Another thing is that choosing the “Other” option seems to assign it to the clip when the complaint could be about the sentence. There’s no way to specify.

In terms of what actions should be taken:

  1. Flagging up a clip should count as a No vote for that user.

  2. We’ve had users record 50 or 100 clips in a row of racist abuse. There needs to be some way of getting those other clips out of rotation quickly once a certain number have been flagged. Maybe if 3 different users flag 3 different clips by that user in a certain space of time it puts that user’s remaining clips in quarantine? It could be limited to apply only to users with new accounts or with no approved recordings.

  3. Five votes for the same reason on a sentence removes it from rotation. Eventually there should be some way of viewing this in Sentence Collector and submitting a corrected one if necessary.

1 Like

I’d like suggest to add admin/admins to manage the feedback. Sometimes people record well misspelled sentences. So, we can correct wrong sentences rather that losing recordings.

1 Like

@gregor1, the tsv file is it utf8 encoded?

that’s correcto! :slightly_smiling_face:

How would you scale your suggestion for languages where we can potentially have a lot of reports?

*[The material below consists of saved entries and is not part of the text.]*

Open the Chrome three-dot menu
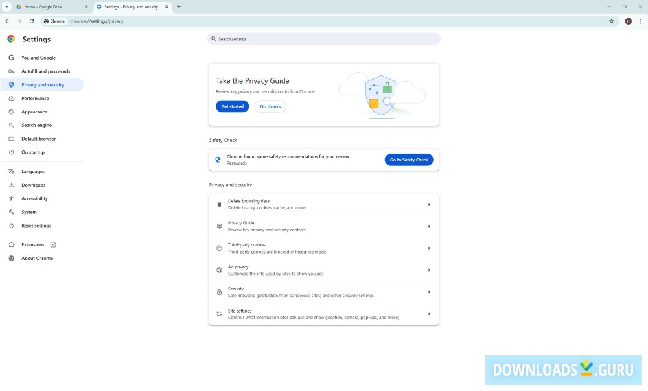The height and width of the screenshot is (391, 648). coord(640,21)
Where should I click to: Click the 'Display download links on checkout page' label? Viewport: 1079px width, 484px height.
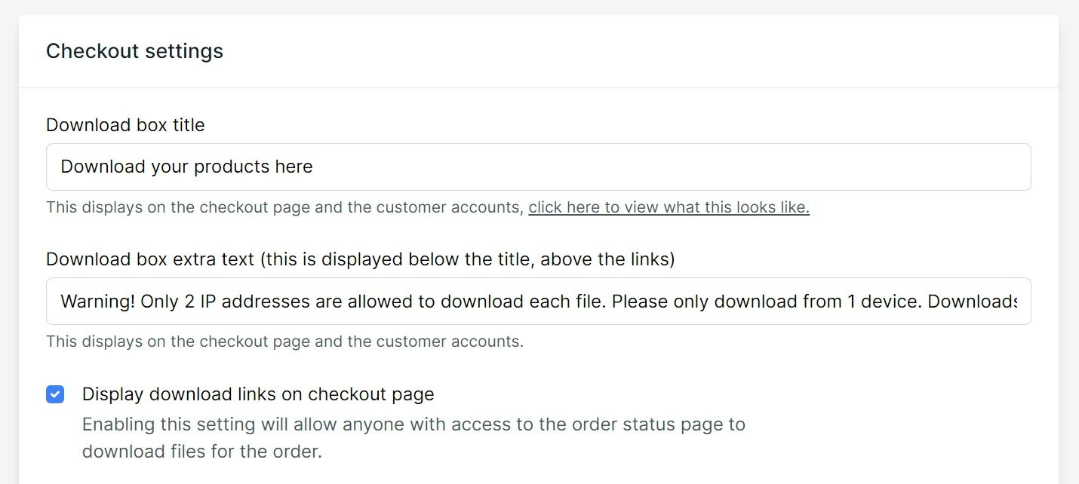(258, 394)
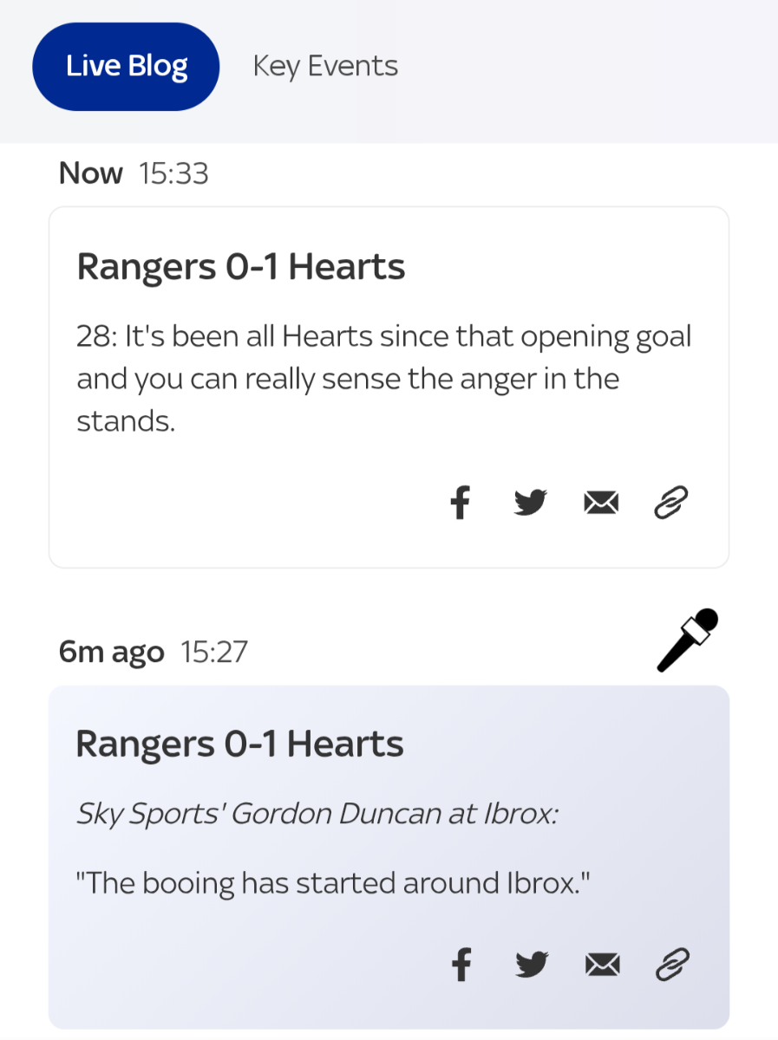778x1040 pixels.
Task: Copy link for the 15:27 post
Action: coord(670,965)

Is there a way to crowdsource what you are proposing so we don’t have to rely on just a few individuals (potential bottleneck)?

@nukeador ,
I would suggest an admin (admins) for that locales. That’s why I’m asking for. I don’t know how other locales are organised. For Kabyle, We have an important number of graduates from language departments that can help to correct. I’m planning a traning session for some (they are not techs) to help them with GitHub since there is no a suitable UI to correct.
NB: Some reported errors, actually aren’t.

@belkacem77 I think that’s a great Idea, I’m seeing some errors in the Portuguese corpus, I report the sentences, but nothing happens. If I had access to the repo, I could fix them and do a commit.

@Codigo_Logo_Programacao_e_Inteligencia_Artificial, You can correct them on Github, but it’s not a suitable UI for people who are confortbale with such tools.

@belkacem77 I’m glad to hear this, I’ll take some time this week to improve our repo, certainly will be a great step towards our goal.

My current thinking is how we can implement something we can scale and that can be managed by the community crowd.

The same way we are doing to validate clips, so we have more eyes and hands to help vs a few individuals.

1 Like